The more that art affects lives, the better it is. (Assuming it affects lives in a positive way).
This can be broken down into two dimensions:
- How many people it affects.
- How much it affects them.
You could define “expected impact” as (Total number of people) x (Average amount of impact).
A few methods for creating art with a high expected impact:
- Create a valuable message .
- Make the message easily digestible (more memetic).
- Create a message that lasts a long time .
- Widen the audience it appeals to (target more demographics).
- Focus your art on the influencers (powerful/social people, good promoters). (Creating art that impacts other artists would fall into this category)
- Make your art have less of a negative impact (be harmful to fewer people/less sizably harmful to those it harms).
Other musings:
- People often make the art they would want because:
- It’s relatively easy to do it well (easier than doing market research on an audience)
- Their own taste is an approximate proxy for “people who are like them”.
- If someone had every trait in the world, they’d make the most popular art because it’d be the most relatable (which increases digestibility of messages)

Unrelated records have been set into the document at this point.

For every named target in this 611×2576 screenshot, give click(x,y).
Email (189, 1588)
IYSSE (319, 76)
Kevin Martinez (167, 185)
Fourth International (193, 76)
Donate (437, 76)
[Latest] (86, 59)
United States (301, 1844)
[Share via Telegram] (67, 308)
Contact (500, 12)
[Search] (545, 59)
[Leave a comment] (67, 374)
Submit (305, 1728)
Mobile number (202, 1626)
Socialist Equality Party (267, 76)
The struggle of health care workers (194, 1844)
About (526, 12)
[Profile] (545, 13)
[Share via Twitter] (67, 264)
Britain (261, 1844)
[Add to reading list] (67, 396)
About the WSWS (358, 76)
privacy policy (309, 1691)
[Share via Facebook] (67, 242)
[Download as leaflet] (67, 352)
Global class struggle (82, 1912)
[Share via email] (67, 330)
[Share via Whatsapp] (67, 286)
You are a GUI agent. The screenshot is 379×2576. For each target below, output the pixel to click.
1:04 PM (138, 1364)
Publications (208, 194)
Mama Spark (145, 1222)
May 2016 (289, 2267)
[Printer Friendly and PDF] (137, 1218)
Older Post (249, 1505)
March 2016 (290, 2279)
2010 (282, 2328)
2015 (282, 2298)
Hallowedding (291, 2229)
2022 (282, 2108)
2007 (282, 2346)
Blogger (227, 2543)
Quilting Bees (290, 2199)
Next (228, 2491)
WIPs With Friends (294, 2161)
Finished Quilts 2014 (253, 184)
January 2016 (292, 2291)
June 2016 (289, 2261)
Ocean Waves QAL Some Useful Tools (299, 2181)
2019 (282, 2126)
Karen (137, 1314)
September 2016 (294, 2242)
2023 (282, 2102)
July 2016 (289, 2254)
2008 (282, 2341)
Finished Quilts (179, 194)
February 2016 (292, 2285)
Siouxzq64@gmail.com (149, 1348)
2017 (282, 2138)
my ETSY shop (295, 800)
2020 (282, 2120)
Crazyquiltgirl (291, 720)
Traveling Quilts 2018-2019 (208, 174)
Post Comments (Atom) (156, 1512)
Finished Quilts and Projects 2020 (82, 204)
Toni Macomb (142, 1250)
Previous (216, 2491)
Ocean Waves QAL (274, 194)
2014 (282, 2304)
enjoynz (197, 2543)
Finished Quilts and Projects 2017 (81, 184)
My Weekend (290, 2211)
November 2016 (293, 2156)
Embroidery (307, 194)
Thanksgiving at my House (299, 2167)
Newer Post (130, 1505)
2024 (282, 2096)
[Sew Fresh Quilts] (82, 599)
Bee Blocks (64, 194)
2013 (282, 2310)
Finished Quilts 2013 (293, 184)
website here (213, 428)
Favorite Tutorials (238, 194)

- Good art should add value to people’s lives. Value is important to note as distinct from perceived value (which is what money measures).
- Children produce great value for a few people. Cat videos produce little value for many people.
- Historically, creating evergreen content has been a stronger strategy than creating one-time impact, as that includes future generations in potential audience.
- Assuming its impact is good, the art you choose to do should be the one with the greatest expected impact. That is often similar to what you want to do most*, but not always.**
- I’m starting my career doing what I want to do most because I currently have the strongest ego (as you get older, your drive decreases) and may end up more on the intellectually-driven side later. (Editor’s note: a conversation earlier today redefined the word “ego” for me. I have more musing to do on this topic.
- Another approach is changing what you’re passionate about.
- Famous philosopher/author Nick Bostrom wrote a book that convinced many, many people to worry about AI as an existential risk. This prompted many people to start researching friendly AI, which may save the species and therefore have a HUGE impact on the world. (the hugest from here on out, perchance, because it’s necessary for all other future positive impacts.)
- This would suggest that a solid course of action for me—if there are any existential threats to humans—is to use art to fight them. (If it’s a thing that I could impact significantly. It’s not the only choice—my talents may be better used elsewhere—but it’s certainly a reasonable choice.)
*: You’ll want to do the thing that matters the most to you, and it mattering a lot to you is a good prediction that it’ll also matter to others. It mattering to others is a good predictor of how much it affects them.
**: That math has two spots of “good predictor”, so it’ll be exponentially removed from truth.